* BEGIN PROVIDED DATA *
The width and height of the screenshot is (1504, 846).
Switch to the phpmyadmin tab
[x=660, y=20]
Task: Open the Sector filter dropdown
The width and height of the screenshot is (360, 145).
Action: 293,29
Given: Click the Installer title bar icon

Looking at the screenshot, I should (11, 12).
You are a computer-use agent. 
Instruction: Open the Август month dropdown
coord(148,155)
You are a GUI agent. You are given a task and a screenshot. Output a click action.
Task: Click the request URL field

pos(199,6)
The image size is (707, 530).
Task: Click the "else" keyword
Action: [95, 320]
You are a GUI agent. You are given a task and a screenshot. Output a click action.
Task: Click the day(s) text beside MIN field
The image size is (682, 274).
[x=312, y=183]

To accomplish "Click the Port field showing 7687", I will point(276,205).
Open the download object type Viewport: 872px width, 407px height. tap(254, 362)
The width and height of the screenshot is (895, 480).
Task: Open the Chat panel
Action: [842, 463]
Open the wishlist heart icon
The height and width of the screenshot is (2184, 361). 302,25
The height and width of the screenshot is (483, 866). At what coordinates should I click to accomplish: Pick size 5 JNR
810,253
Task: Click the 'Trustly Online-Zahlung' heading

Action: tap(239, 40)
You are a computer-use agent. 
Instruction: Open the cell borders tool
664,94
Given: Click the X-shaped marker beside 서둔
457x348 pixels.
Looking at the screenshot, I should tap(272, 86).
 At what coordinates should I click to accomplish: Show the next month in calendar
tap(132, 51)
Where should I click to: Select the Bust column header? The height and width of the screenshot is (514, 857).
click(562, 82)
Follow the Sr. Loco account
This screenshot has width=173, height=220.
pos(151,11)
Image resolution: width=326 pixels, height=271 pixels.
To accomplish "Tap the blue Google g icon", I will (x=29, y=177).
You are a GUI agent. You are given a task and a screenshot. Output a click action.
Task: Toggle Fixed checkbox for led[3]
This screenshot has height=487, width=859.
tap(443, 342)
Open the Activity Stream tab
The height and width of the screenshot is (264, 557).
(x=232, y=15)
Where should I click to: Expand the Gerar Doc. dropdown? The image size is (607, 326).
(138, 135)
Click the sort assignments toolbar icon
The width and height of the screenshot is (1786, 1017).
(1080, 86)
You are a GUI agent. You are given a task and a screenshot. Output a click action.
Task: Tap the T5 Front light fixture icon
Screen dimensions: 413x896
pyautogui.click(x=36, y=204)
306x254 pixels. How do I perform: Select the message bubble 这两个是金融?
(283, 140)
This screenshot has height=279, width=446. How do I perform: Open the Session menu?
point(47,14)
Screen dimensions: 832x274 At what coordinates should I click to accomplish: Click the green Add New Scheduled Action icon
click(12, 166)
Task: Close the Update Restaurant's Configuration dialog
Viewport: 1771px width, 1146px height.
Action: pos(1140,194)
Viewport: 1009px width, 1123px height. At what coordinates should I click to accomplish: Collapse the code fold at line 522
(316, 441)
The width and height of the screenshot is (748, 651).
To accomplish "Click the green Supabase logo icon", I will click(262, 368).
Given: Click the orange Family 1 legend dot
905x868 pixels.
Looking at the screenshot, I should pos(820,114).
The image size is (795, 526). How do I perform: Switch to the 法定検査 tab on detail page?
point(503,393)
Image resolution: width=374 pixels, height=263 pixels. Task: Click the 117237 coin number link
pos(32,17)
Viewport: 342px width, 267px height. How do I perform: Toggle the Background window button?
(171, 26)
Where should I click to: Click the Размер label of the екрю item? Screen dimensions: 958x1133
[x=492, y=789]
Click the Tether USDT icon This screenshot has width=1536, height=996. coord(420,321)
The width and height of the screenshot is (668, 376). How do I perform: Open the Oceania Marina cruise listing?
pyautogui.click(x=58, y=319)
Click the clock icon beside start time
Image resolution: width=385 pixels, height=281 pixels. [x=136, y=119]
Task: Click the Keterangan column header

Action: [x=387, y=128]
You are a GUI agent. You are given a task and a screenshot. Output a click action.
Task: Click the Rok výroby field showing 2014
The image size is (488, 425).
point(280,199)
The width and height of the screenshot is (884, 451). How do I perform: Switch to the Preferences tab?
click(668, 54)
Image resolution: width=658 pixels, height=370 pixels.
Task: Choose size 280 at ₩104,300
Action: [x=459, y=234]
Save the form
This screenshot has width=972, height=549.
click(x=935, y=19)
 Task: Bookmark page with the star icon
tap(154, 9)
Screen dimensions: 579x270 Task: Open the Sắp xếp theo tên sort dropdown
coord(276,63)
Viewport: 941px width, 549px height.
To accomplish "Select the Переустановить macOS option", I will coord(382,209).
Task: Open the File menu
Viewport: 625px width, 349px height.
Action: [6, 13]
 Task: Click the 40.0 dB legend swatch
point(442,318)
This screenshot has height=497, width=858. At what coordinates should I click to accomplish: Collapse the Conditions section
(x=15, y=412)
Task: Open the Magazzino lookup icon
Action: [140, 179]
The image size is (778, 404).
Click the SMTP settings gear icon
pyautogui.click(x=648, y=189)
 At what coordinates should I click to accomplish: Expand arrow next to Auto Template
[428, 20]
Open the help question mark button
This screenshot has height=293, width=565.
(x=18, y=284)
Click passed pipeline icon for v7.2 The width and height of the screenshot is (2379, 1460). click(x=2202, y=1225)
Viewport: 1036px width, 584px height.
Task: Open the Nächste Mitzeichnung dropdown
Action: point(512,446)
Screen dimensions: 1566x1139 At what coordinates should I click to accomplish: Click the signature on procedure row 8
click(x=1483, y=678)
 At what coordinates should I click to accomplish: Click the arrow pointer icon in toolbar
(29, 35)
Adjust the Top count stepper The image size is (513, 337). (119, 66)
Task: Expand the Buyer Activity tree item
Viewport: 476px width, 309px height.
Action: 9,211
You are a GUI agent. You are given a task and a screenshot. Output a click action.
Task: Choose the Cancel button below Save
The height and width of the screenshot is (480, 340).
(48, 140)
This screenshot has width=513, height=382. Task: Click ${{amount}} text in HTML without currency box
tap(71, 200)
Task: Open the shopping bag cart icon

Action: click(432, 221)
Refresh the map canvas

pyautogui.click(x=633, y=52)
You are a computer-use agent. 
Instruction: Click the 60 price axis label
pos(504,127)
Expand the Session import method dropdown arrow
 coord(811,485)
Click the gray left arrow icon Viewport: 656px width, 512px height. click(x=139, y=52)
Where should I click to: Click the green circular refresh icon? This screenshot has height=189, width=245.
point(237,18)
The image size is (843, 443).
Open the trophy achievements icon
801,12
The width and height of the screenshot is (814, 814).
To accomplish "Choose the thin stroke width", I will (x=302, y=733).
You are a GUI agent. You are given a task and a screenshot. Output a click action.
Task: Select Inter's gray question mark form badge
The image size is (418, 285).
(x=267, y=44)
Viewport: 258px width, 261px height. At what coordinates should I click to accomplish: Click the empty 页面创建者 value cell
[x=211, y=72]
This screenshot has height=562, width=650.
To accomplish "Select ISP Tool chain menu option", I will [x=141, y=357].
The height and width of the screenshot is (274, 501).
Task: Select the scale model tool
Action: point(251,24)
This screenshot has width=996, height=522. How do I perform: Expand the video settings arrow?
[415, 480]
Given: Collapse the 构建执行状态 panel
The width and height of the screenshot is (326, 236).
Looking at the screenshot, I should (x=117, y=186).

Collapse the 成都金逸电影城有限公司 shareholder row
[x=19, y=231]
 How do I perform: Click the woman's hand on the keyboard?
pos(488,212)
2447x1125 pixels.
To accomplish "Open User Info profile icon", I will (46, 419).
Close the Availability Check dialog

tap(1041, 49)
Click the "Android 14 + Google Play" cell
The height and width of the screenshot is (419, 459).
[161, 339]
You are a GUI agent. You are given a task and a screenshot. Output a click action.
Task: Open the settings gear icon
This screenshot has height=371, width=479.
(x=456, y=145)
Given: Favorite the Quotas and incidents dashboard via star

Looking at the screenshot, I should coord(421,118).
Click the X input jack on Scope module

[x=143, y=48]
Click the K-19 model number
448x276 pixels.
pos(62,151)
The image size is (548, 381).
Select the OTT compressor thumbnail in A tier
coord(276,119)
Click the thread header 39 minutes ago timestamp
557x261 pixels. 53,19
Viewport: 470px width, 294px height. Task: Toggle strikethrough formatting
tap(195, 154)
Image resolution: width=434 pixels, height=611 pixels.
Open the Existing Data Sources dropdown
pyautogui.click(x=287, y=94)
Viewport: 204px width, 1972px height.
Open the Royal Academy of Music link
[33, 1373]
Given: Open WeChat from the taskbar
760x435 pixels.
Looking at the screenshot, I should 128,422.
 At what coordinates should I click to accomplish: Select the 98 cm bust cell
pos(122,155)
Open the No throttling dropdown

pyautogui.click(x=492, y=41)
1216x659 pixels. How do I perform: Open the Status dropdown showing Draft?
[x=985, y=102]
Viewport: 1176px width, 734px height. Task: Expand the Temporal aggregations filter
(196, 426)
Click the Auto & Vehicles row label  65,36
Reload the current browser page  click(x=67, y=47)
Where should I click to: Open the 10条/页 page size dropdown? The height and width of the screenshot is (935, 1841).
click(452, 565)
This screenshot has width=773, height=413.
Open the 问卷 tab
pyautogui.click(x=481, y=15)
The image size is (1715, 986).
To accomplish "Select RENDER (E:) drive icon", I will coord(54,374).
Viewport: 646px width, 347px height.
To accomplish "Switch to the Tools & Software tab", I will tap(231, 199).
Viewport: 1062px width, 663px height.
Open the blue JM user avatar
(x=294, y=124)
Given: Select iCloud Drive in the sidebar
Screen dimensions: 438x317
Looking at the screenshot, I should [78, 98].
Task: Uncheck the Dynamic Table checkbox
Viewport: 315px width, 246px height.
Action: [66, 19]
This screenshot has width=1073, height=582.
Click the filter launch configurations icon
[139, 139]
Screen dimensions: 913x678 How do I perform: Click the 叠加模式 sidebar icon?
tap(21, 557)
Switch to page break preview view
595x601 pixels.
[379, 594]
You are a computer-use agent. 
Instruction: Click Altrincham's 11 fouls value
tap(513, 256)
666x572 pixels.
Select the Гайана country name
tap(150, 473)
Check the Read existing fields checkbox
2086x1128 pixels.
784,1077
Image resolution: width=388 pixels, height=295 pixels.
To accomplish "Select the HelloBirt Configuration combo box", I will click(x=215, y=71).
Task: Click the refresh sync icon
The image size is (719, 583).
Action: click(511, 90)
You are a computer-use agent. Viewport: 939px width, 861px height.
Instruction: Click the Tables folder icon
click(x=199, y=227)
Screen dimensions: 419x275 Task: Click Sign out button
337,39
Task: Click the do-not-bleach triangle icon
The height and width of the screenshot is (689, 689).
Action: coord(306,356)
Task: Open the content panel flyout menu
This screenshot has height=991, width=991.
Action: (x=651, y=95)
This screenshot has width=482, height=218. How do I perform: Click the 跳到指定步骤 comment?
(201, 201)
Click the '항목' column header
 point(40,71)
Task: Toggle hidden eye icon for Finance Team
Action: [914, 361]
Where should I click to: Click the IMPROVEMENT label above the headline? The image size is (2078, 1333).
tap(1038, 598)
* END PROVIDED DATA *
• THE TASK
Swap "trophy" for "medal" in the records, from the line containing "This screenshot has width=513, height=382." down to the line containing "will (x=302, y=733).", and return only those lines with everything else unchanged.

• RESPONSE TO THE EXERCISE
This screenshot has width=513, height=382. Task: Click ${{amount}} text in HTML without currency box
tap(71, 200)
Task: Open the shopping bag cart icon

Action: click(432, 221)
Refresh the map canvas

pyautogui.click(x=633, y=52)
You are a computer-use agent. 
Instruction: Click the 60 price axis label
pos(504,127)
Expand the Session import method dropdown arrow
 coord(811,485)
Click the gray left arrow icon Viewport: 656px width, 512px height. click(x=139, y=52)
Where should I click to: Click the green circular refresh icon? This screenshot has height=189, width=245.
point(237,18)
The image size is (843, 443).
Open the medal achievements icon
801,12
The width and height of the screenshot is (814, 814).
To accomplish "Choose the thin stroke width", I will (x=302, y=733).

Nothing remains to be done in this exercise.